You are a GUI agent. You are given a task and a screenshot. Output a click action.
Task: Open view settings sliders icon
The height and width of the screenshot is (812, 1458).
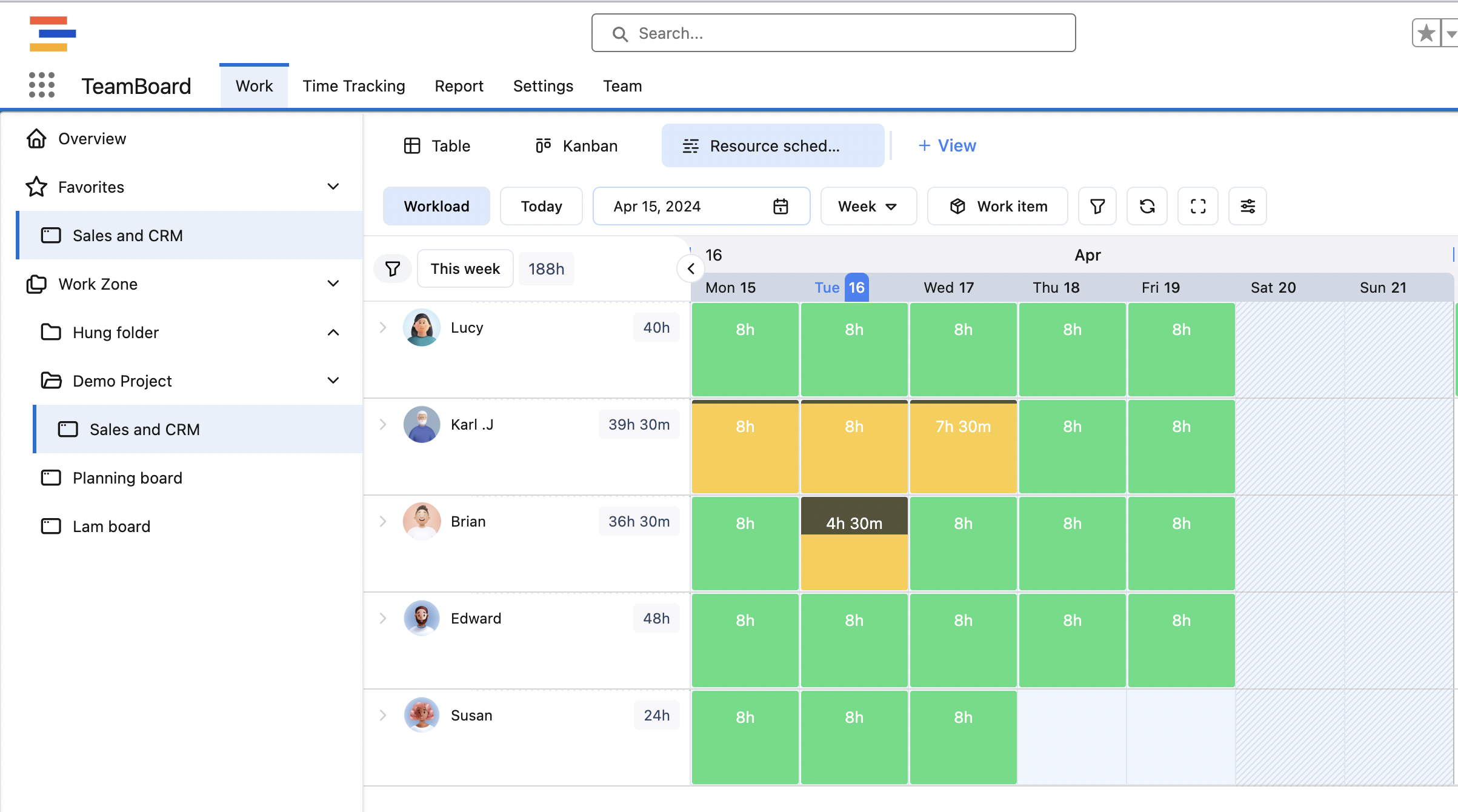[x=1248, y=207]
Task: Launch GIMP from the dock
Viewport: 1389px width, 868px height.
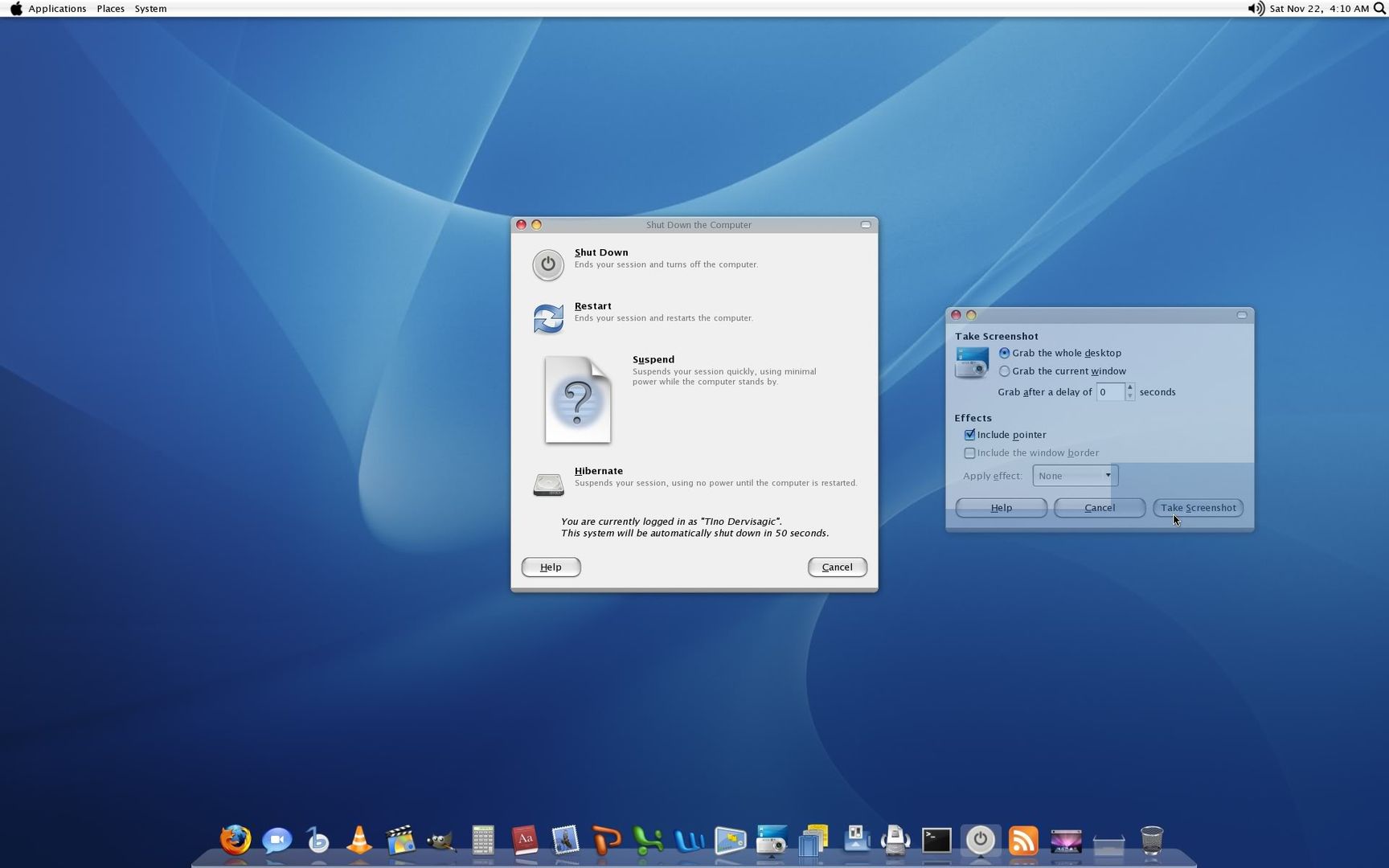Action: point(440,841)
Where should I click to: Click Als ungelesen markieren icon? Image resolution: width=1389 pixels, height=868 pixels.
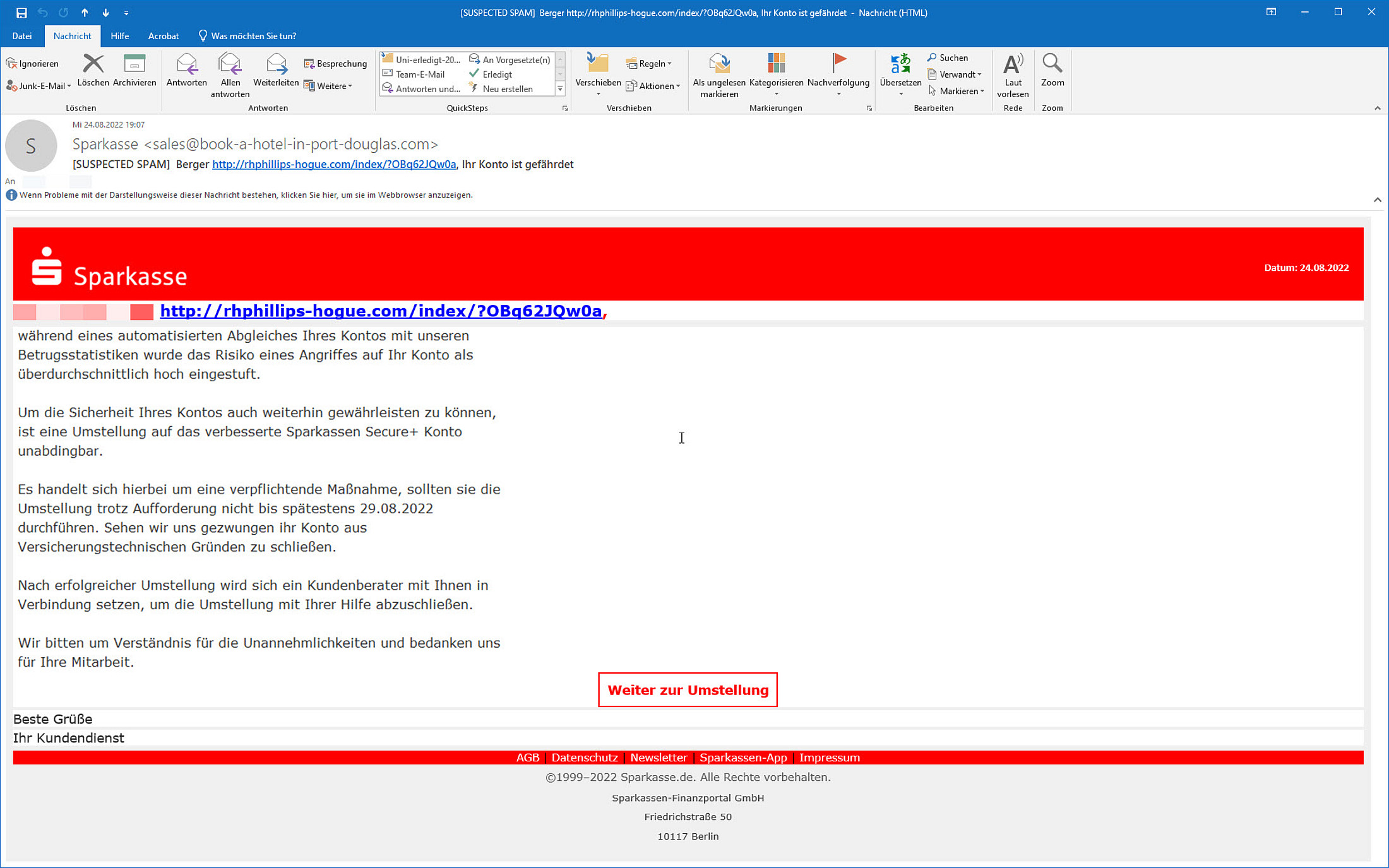pyautogui.click(x=718, y=64)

→ **Task item**:
Could the entries be output exactly as written, but without their images?

→ **Written response**:
You are a GUI agent. You are given a task and a screenshot. Output a click action.
Task: Open view settings sliders icon
The height and width of the screenshot is (812, 1458).
[x=1248, y=207]
Task: Launch GIMP from the dock
Viewport: 1389px width, 868px height.
Action: point(440,841)
Where should I click to: Click Als ungelesen markieren icon? Image resolution: width=1389 pixels, height=868 pixels.
pyautogui.click(x=718, y=64)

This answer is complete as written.